* **Your task**
Transcribe, word for word, every line from the one containing "665x361 pixels. Task: Close" through the final line of the records, and omit the pictures.

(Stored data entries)
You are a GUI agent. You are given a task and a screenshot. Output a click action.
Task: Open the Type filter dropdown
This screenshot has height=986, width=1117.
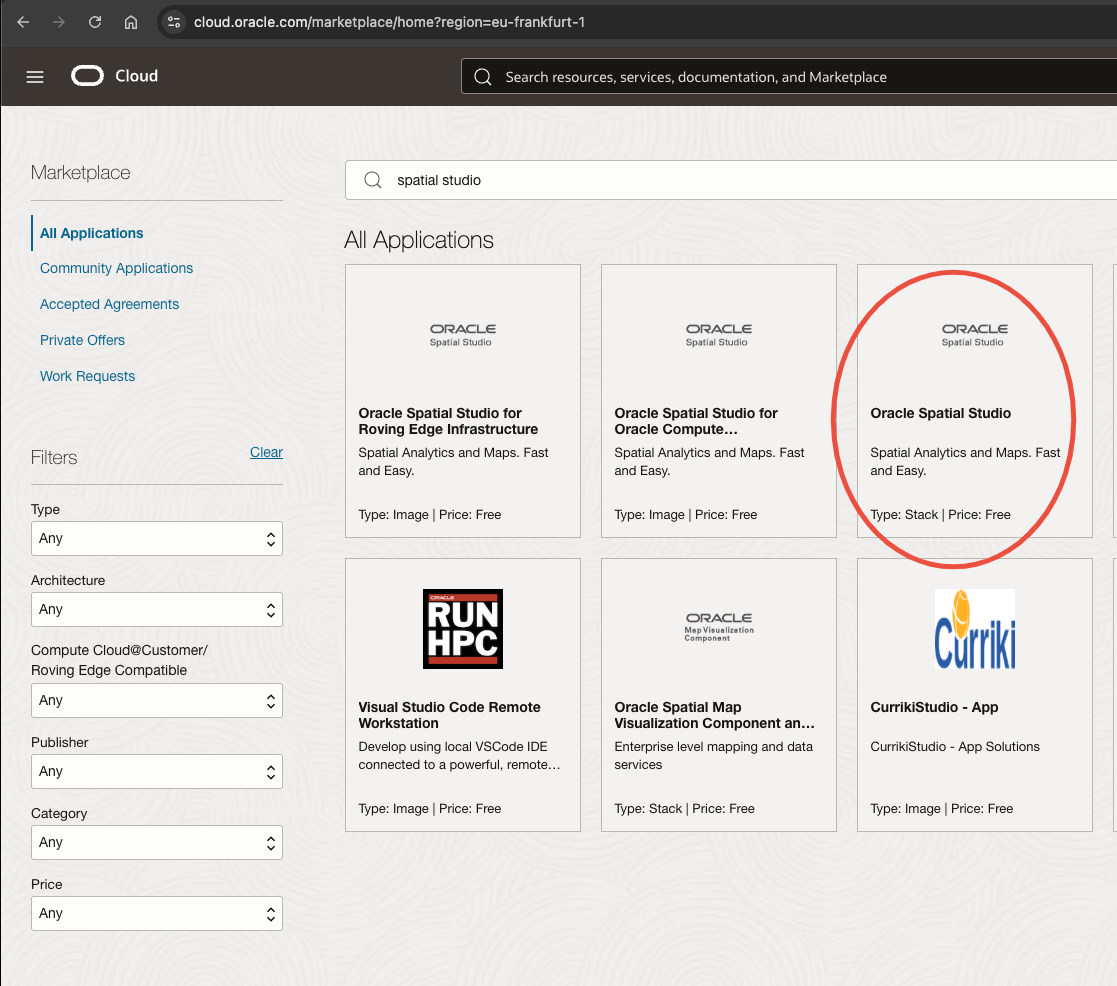[x=156, y=538]
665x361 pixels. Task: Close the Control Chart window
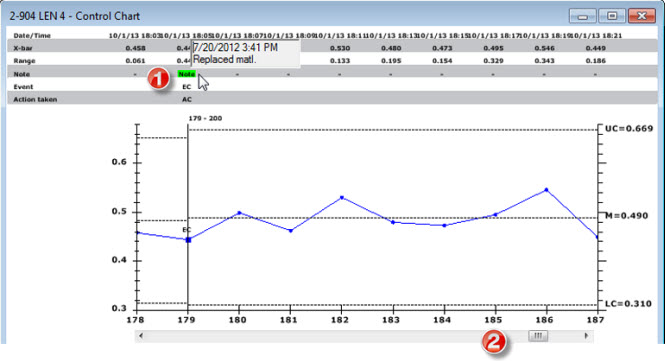coord(642,16)
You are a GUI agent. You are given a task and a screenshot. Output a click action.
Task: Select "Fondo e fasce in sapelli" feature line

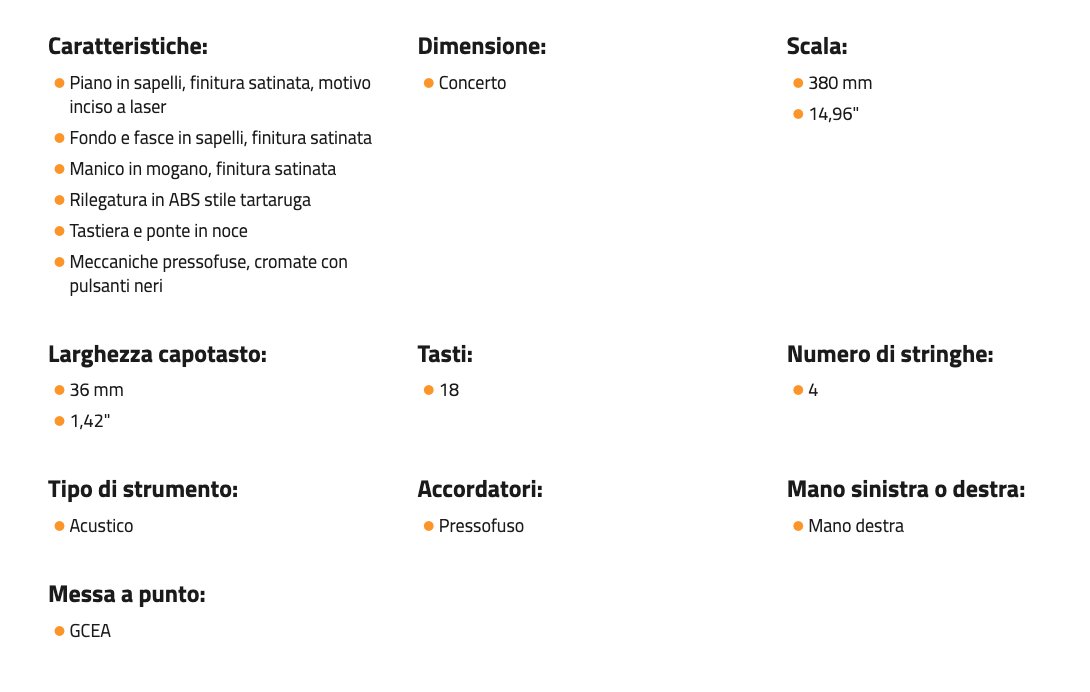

* **Your response**
665x361 pixels. Task: Close the Control Chart window
coord(642,16)
You are a GUI agent. You are given a task and a screenshot. Output a click action.
Task: Select "Fondo e fasce in sapelli" feature line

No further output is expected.